◆ Extracted material:
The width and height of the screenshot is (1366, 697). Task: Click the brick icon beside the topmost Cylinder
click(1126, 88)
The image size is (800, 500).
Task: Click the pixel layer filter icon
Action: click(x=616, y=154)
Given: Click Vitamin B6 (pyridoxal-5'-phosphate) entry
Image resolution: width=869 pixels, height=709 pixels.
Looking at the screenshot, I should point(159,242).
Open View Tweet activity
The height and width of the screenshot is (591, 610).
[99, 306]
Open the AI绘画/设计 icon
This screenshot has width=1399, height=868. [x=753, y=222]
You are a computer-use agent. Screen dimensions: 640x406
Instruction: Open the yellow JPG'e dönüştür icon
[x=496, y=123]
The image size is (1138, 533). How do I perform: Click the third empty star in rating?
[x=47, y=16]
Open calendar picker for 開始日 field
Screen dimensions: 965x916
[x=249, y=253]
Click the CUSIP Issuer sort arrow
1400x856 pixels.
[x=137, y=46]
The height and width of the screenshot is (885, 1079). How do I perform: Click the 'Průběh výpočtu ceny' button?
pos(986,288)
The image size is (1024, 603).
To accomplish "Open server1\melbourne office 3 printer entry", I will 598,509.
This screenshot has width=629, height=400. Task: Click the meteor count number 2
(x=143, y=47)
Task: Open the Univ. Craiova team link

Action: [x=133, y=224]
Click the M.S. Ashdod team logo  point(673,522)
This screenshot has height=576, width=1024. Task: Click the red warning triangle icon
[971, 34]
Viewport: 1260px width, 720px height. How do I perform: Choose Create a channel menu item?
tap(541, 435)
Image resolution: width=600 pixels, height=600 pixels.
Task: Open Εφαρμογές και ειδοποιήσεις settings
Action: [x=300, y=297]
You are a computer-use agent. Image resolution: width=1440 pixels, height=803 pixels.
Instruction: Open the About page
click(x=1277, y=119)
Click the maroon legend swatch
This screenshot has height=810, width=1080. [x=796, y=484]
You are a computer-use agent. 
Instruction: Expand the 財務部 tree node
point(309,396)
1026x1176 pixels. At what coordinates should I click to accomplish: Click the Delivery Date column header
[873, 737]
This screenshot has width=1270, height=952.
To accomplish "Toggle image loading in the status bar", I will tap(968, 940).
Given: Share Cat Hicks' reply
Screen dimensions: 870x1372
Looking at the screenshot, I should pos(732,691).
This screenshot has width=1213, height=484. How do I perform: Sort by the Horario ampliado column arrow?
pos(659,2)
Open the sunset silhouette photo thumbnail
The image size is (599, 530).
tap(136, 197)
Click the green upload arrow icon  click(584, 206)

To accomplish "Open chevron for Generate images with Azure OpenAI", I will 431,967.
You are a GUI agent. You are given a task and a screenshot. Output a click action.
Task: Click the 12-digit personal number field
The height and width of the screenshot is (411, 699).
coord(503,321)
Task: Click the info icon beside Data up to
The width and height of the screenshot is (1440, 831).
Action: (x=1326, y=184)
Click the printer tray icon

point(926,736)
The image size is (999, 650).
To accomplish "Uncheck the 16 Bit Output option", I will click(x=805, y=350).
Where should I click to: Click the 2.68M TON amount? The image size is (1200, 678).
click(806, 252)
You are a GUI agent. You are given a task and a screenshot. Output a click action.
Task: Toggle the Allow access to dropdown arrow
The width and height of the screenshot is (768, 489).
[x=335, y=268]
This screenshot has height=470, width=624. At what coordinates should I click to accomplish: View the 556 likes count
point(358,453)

◆ What is needed:
Please restate every record shown above, word for word.

◆ Result of this exercise:
The width and height of the screenshot is (1366, 697). Task: Click the brick icon beside the topmost Cylinder
click(1126, 88)
The image size is (800, 500).
Task: Click the pixel layer filter icon
Action: click(x=616, y=154)
Given: Click Vitamin B6 (pyridoxal-5'-phosphate) entry
Image resolution: width=869 pixels, height=709 pixels.
Looking at the screenshot, I should point(159,242).
Open View Tweet activity
The height and width of the screenshot is (591, 610).
[99, 306]
Open the AI绘画/设计 icon
This screenshot has width=1399, height=868. [x=753, y=222]
You are a computer-use agent. Screen dimensions: 640x406
Instruction: Open the yellow JPG'e dönüştür icon
[x=496, y=123]
The image size is (1138, 533). How do I perform: Click the third empty star in rating?
[x=47, y=16]
Open calendar picker for 開始日 field
Screen dimensions: 965x916
[x=249, y=253]
Click the CUSIP Issuer sort arrow
1400x856 pixels.
[x=137, y=46]
The height and width of the screenshot is (885, 1079). How do I perform: Click the 'Průběh výpočtu ceny' button?
pos(986,288)
The image size is (1024, 603).
To accomplish "Open server1\melbourne office 3 printer entry", I will 598,509.
This screenshot has width=629, height=400. Task: Click the meteor count number 2
(x=143, y=47)
Task: Open the Univ. Craiova team link

Action: [x=133, y=224]
Click the M.S. Ashdod team logo  point(673,522)
This screenshot has height=576, width=1024. Task: Click the red warning triangle icon
[971, 34]
Viewport: 1260px width, 720px height. How do I perform: Choose Create a channel menu item?
tap(541, 435)
Image resolution: width=600 pixels, height=600 pixels.
Task: Open Εφαρμογές και ειδοποιήσεις settings
Action: [x=300, y=297]
You are a computer-use agent. Image resolution: width=1440 pixels, height=803 pixels.
Instruction: Open the About page
click(x=1277, y=119)
Click the maroon legend swatch
This screenshot has height=810, width=1080. [x=796, y=484]
You are a computer-use agent. 
Instruction: Expand the 財務部 tree node
point(309,396)
1026x1176 pixels. At what coordinates should I click to accomplish: Click the Delivery Date column header
[873, 737]
This screenshot has width=1270, height=952.
To accomplish "Toggle image loading in the status bar", I will tap(968, 940).
Given: Share Cat Hicks' reply
Screen dimensions: 870x1372
Looking at the screenshot, I should pos(732,691).
This screenshot has width=1213, height=484. How do I perform: Sort by the Horario ampliado column arrow?
pos(659,2)
Open the sunset silhouette photo thumbnail
The image size is (599, 530).
tap(136, 197)
Click the green upload arrow icon  click(584, 206)

To accomplish "Open chevron for Generate images with Azure OpenAI", I will 431,967.
You are a GUI agent. You are given a task and a screenshot. Output a click action.
Task: Click the 12-digit personal number field
The height and width of the screenshot is (411, 699).
coord(503,321)
Task: Click the info icon beside Data up to
The width and height of the screenshot is (1440, 831).
Action: (x=1326, y=184)
Click the printer tray icon

point(926,736)
The image size is (999, 650).
To accomplish "Uncheck the 16 Bit Output option", I will click(x=805, y=350).
Where should I click to: Click the 2.68M TON amount? The image size is (1200, 678).
click(806, 252)
You are a GUI agent. You are given a task and a screenshot. Output a click action.
Task: Toggle the Allow access to dropdown arrow
The width and height of the screenshot is (768, 489).
[x=335, y=268]
This screenshot has height=470, width=624. At what coordinates should I click to accomplish: View the 556 likes count
point(358,453)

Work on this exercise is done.